I smirked before I could stop myself. “I’m dead what else could happen to me?”
“Eternal damnation.” Jay answered.
I knew he believed what he was saying. “I’ll be safe there and you’ll be safe at your house. You have to go.”
I could feel some sort of warmth wafting down the street towards me. I wanted to go into my house. I could feel that something good was there. I needed to go into my house.
I turned back to Jay. He was staring at my house too. “Are we gonna see each other again?” He asked quietly.
I didn’t know. The feeling wasn’t telling me that. “I don’t know.” I reached over and hugged him. “You need to go. I promise everything will be okay.”
“Been a blast, Katie.” He stood up and pulled me along with him. “Pleasure to die with you.”
He shook my hand and we both laughed. It wasn’t like we used to. This was a laugh that I didn’t think I’d have to use until our high school reunion. That awkward we-haven’t-talked-in-years laugh. “See ya later, kid.”

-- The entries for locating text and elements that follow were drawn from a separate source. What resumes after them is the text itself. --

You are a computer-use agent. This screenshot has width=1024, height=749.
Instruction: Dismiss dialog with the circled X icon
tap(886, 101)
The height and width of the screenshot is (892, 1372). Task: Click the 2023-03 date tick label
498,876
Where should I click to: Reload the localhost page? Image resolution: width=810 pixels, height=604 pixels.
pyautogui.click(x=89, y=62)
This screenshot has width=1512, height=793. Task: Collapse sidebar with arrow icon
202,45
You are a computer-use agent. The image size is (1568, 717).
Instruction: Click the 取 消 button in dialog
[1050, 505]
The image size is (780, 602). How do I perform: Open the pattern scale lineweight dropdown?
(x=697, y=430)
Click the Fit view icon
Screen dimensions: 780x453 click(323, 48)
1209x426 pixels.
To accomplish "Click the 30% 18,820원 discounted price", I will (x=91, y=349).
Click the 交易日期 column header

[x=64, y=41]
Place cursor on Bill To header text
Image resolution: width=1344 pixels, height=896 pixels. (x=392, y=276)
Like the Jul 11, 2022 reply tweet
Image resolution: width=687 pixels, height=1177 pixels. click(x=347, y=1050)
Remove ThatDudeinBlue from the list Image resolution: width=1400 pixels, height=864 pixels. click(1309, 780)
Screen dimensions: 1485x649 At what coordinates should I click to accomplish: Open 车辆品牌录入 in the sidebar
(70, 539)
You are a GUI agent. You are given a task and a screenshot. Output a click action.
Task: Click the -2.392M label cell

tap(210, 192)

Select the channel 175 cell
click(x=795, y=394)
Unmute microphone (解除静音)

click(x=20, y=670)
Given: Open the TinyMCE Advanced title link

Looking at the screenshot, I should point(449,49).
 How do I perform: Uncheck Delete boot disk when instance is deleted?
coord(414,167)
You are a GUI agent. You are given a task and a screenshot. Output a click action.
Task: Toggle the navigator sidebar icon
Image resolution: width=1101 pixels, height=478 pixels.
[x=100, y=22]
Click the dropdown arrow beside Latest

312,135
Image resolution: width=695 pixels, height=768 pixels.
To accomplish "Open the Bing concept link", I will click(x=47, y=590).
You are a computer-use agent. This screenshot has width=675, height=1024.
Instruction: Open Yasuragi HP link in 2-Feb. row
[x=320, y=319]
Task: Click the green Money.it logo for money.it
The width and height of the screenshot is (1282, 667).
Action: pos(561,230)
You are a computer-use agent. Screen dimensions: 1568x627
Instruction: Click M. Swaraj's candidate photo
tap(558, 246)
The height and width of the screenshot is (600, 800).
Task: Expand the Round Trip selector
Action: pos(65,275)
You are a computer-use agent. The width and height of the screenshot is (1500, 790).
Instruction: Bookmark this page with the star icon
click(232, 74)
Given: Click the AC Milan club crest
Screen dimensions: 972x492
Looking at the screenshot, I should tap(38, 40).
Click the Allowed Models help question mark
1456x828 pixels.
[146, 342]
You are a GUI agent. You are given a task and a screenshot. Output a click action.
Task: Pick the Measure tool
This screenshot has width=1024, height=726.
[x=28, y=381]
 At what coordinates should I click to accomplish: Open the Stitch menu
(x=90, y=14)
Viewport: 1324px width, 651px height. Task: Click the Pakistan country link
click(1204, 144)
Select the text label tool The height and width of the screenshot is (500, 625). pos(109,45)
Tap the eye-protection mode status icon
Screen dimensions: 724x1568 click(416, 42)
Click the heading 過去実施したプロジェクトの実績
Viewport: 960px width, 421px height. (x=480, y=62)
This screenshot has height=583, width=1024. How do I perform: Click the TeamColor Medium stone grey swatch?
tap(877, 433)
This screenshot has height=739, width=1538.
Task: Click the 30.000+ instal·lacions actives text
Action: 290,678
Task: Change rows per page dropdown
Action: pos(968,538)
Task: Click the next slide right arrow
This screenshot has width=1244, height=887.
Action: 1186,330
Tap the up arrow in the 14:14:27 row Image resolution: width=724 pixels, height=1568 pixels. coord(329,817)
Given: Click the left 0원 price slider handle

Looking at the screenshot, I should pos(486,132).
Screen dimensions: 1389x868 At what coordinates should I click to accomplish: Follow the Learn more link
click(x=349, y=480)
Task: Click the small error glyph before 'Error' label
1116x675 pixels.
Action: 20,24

I squeezed his hand and walked down my street. I left my friend standing at the crossroads we died at. I walked up the same street I learned to ride my bike on, to parallel park, to play hopscotch. Everything had happened on this street. Birth until death.
As I walked up the steps to my front door I took a deep breath. The light wasn’t just from lamps like I had thought. Sunlight seemed to be pouring out of every possible gap and window.
I touched the door knob and felt the warmth shoot up my arm and into my heart. I opened it and walked into paradise.